Re: [ba-ohs-talk] Keyword Indexing
Actually, I've just figured out what \B is doing. (01)
I should point out that it also splits things like into (02)
&n~~b~~s~~p;~~ (03)
But in those cases you should be able to split off the unwanted
punctuation. (04)
--
Peter (05)
----- Original Message -----
From: "Peter Jones" <ppj@concept67.fsnet.co.uk>
To: <ba-ohs-talk@bootstrap.org>
Sent: Tuesday, April 30, 2002 10:00 PM
Subject: Re: [ba-ohs-talk] Keyword Indexing (06)

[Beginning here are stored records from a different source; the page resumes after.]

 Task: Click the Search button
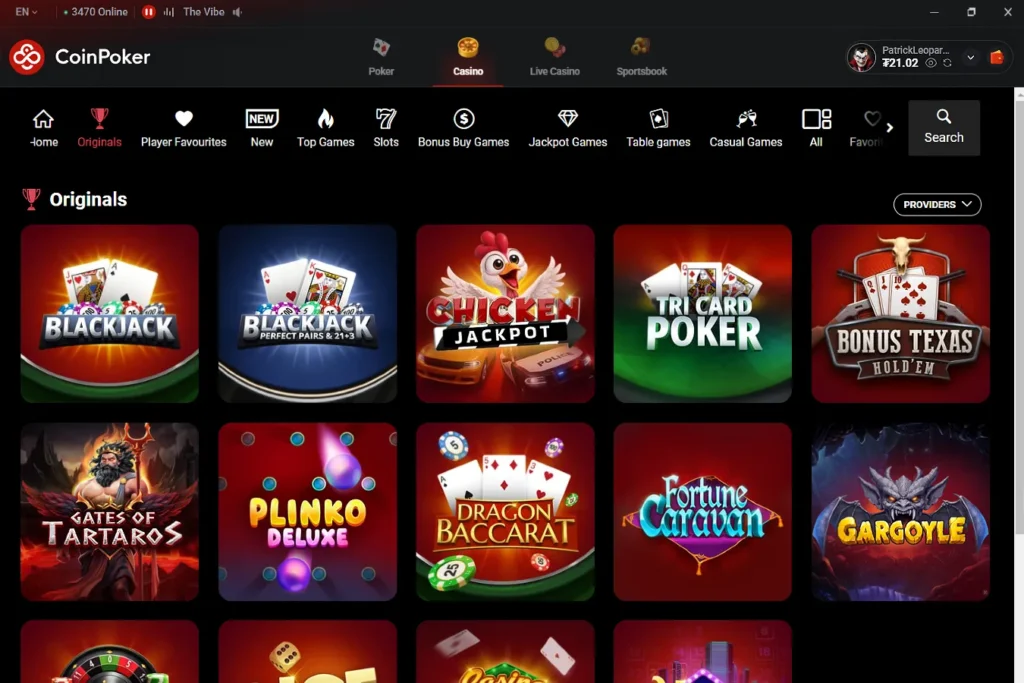943,128
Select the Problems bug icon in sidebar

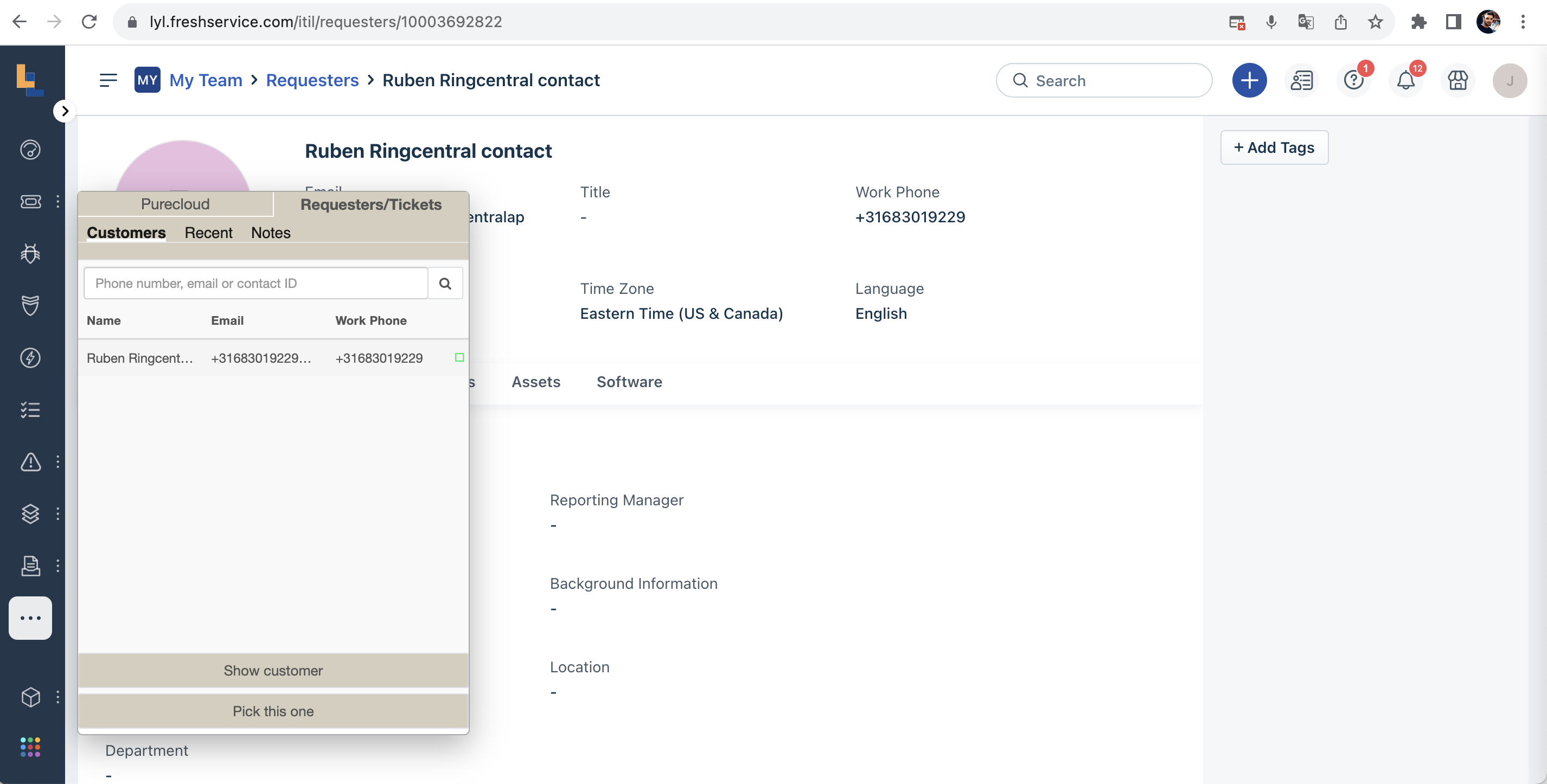tap(30, 253)
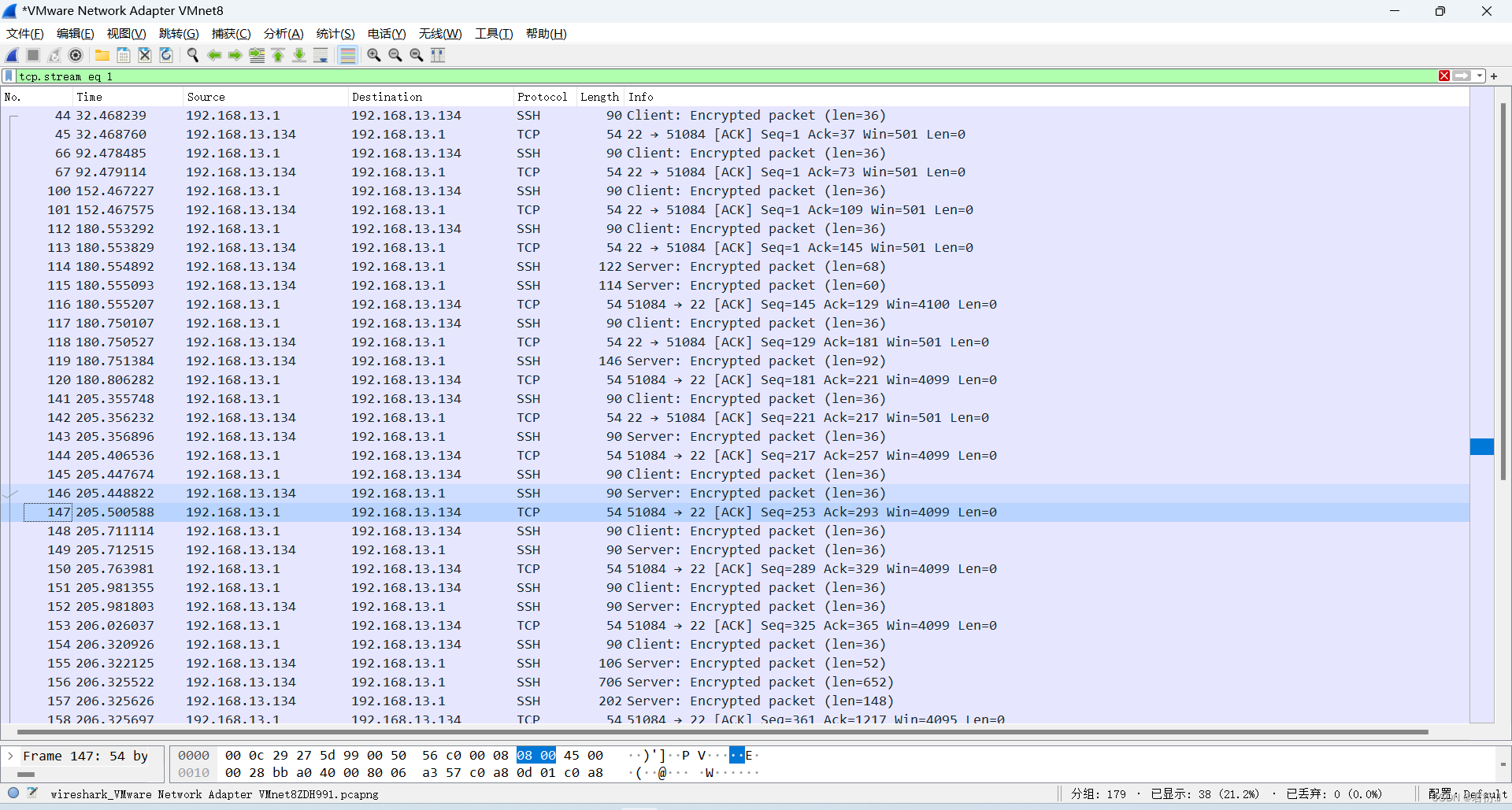Open the 统计 menu
This screenshot has width=1512, height=810.
pos(335,34)
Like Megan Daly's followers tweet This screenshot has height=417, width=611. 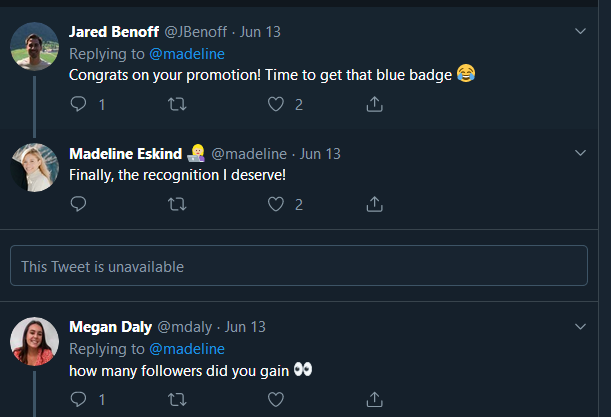pos(277,399)

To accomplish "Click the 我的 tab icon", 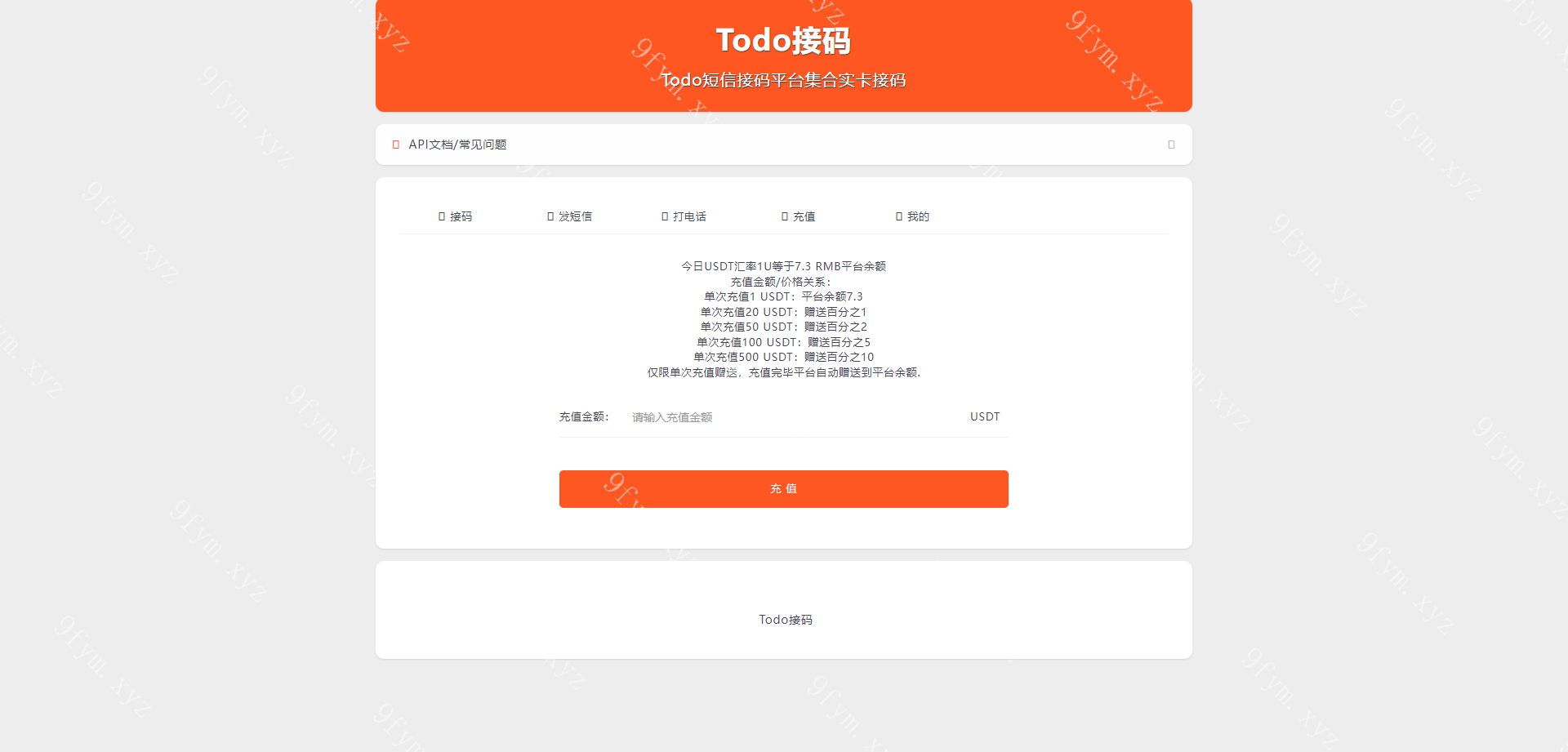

> Well, I've seen quite a few papers that say that there aren't any easy
> answers to indexing
> punctuations in English.
>
> In playing with perl against the bootstrap archives I came up with the
> following partial step in the
> right direction.
>
> @wurddat = split( /\s+/, $sntnc); #split (by whitespace) a sentence
> into an array
>
> foreach $teststr (@wurddat) { #for each string in the wurddat
> array...
>
> @chardat = split(/\B/, $teststr); #...split on a non-word
> boundary
>
> foreach $char (@chardat) #test printout for dbug
> {
> print "$char~~";
> }
> print "\n";
> }
>
> I have no idea why really, but it yields a split of the word that
looks
> like:
> N,N-d~~i~~m~~e~~t~~h~~y~~l~~t~~r~~y~~p~~t~~a~~m~~i~~n~~e~~
> where '~~' is just printout data so that I can see where the splits
are.
> The characters that have punctuation immediately between them don't
get
> split apart.
>
> I'm now working on an algorithm that picks up that data to create the
> words for the index.
>
> HTH,
> --
> Peter
>
>
>
> ----- Original Message -----
> From: "blincoln" <blincoln@ssesco.com>
> To: <ba-ohs-talk@bootstrap.org>
> Sent: Tuesday, April 30, 2002 8:13 PM
> Subject: Re: [ba-ohs-talk] Keyword Indexing
>
>
> >
> > >since that is actually creating new words and phrases. A comma is
> > >pretty simple to type and is (in English) a _word_ or
> _phrase_delimiter_.
> >
> > A friend and I are working on a java-based keyword indexer at the
> moment and are
> > confronting a problem which it seems like must have been solved
10,000
> > times already. It is a necessary requirement that the indexer be
> capable of
> > indexing highly technical words. Our area involves a lot of
chemical
> notation
> > which includes commas _not_ as delimiters but as word-chars. Like:
> >
> > N,N-dimethyltryptamine or 3,4-methylpropylamine or others of the
sort.
> >
> > They can get more complicated. We have not yet found any adequate
> solution
> > but if anyone knows of any keyword parsing / tokenizing rule sets
that
> have
> > gone through some iterations in development, let me know. It seems
> like
> > the only real chance for tokenizing technical language properly must
> be
> > some sort of dictionary lookup? What a pain.
> >
> > The following characters can be part of a single chemical notation:
,
> [ ] ( ) + -
> > (minus and dash)
> >
> > So far, it looks like we will just lose a large portion of the
> chemical notations
> > to the indexer. Another idea I've been toying with is the idea of
> tokenizing twice
> > and indexing both results.. So I would have a set of "always
> delimiters" which
> > would break words for both sets (space is always a delimiter), and
> "normal
> > delimiters" which would be things like the comma, bracket,
> parentheses.
> >
> > Create both list of tokens for a given text block, creating a
'normal
> list' and
> > a 'technical list' (which is not tokenized with the 'normal
> delimiters').
> > Remove from the 'technical list' any keys that do not contain any of
> the
> > technical delimiters, and then I have a list of 'normal keywords'
and
> a list of
> > possible 'technical keywords'.
> >
> > Sounds horrifyingly slow for the project I'm working on (a keyword
> indexer
> > for a spider), but its the best I've come up with so far..
> >
> > any thoughts or ideas?
> >
> > bcl
> >
> >
> >
> >
>
> (07)